What this task involves.
Copy each line of the following data that contains "agent".

------ Supplied records

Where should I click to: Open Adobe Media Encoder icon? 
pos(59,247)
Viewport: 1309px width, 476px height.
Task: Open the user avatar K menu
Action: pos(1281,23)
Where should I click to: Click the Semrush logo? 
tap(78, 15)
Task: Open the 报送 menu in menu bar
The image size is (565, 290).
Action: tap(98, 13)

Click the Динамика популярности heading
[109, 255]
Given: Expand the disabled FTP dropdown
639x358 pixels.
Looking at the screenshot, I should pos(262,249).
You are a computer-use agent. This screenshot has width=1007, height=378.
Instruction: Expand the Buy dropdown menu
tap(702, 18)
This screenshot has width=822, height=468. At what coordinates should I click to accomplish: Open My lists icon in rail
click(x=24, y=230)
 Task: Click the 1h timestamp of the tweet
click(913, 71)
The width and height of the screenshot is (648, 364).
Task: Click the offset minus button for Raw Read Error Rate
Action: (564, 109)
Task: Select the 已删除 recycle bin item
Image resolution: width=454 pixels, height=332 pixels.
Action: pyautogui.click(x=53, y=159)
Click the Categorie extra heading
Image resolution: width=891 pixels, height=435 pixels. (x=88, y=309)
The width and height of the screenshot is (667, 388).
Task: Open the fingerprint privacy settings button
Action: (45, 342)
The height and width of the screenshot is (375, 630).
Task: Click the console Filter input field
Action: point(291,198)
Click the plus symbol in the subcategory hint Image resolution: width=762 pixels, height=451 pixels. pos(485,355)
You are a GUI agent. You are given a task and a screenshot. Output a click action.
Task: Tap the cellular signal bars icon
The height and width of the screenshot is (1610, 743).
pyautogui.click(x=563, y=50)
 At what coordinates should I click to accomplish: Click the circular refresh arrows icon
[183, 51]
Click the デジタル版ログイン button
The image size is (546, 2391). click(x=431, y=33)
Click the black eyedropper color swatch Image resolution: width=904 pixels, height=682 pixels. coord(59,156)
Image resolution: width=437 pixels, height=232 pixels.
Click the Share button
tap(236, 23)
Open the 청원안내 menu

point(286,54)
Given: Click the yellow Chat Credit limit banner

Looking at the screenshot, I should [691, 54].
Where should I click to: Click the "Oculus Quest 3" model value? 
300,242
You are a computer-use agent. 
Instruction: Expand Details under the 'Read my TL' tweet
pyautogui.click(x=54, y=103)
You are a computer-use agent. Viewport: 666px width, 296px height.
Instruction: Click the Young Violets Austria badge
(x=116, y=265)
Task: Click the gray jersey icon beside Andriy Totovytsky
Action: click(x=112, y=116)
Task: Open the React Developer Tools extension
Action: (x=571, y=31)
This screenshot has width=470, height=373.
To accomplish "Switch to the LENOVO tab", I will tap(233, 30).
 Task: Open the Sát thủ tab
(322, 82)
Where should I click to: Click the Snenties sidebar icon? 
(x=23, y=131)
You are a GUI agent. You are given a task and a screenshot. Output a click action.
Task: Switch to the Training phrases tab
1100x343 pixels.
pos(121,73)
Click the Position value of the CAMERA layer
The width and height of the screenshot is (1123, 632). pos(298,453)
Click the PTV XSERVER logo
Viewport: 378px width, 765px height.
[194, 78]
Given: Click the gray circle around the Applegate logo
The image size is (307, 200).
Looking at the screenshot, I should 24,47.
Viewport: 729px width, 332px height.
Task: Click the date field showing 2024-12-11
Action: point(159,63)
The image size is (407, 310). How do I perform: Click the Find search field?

------------

Solution to the exercise.
You are a computer-use agent. This screenshot has width=1007, height=378.
You are a GUI agent. You are given a task and a screenshot. Output a click action.
You are a computer-use agent. 
You are a computer-use agent. Viewport: 666px width, 296px height.
You are a GUI agent. You are given a task and a screenshot. Output a click action.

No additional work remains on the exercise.